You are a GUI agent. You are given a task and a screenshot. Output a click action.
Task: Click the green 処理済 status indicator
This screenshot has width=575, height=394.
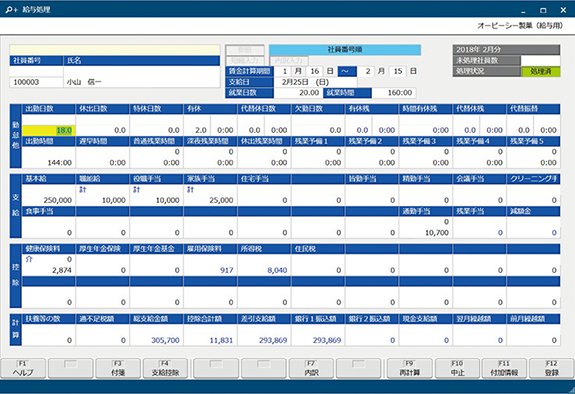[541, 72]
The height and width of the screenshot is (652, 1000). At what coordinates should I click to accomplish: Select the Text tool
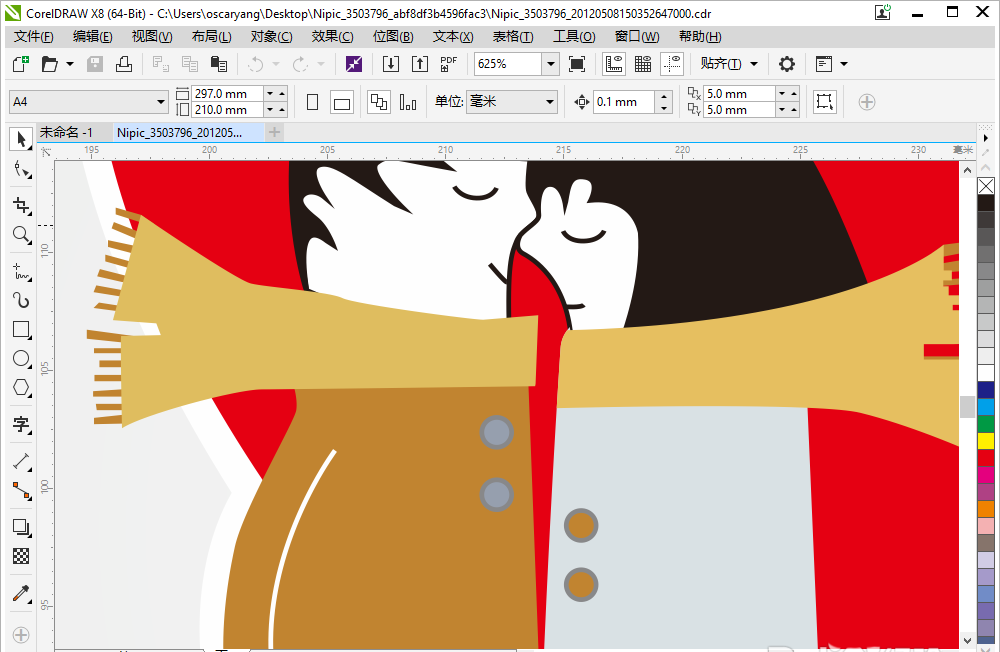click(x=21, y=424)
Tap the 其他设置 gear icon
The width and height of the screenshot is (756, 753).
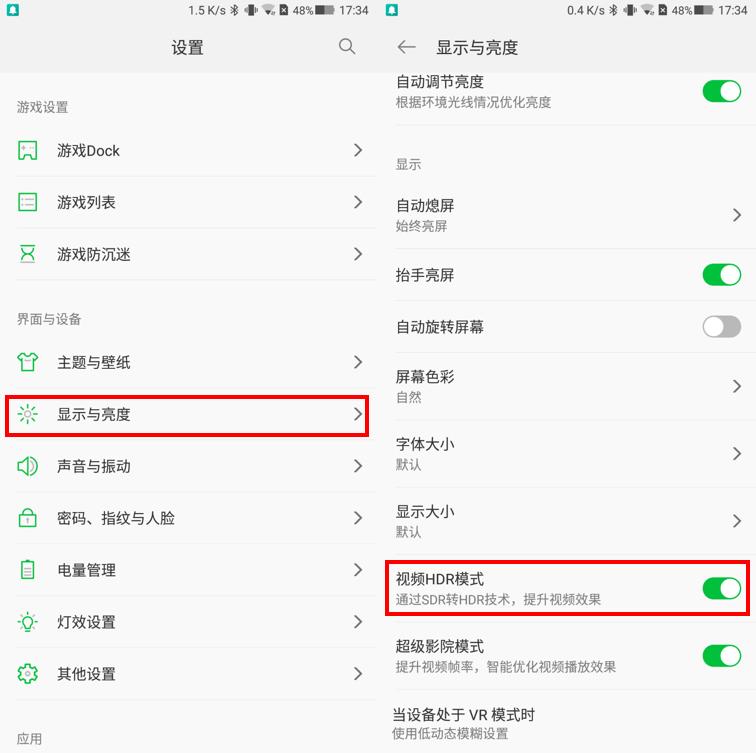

What needs to be done: Give back the material above exactly as it appears, minus any picture.

Solution to the problem:
You are a GUI agent. You are given a task and a screenshot. Output a click action.
Task: Click the green 処理済 status indicator
This screenshot has width=575, height=394.
[541, 72]
The height and width of the screenshot is (652, 1000). At what coordinates should I click to accomplish: Select the Text tool
click(x=21, y=424)
Tap the 其他设置 gear icon
The width and height of the screenshot is (756, 753).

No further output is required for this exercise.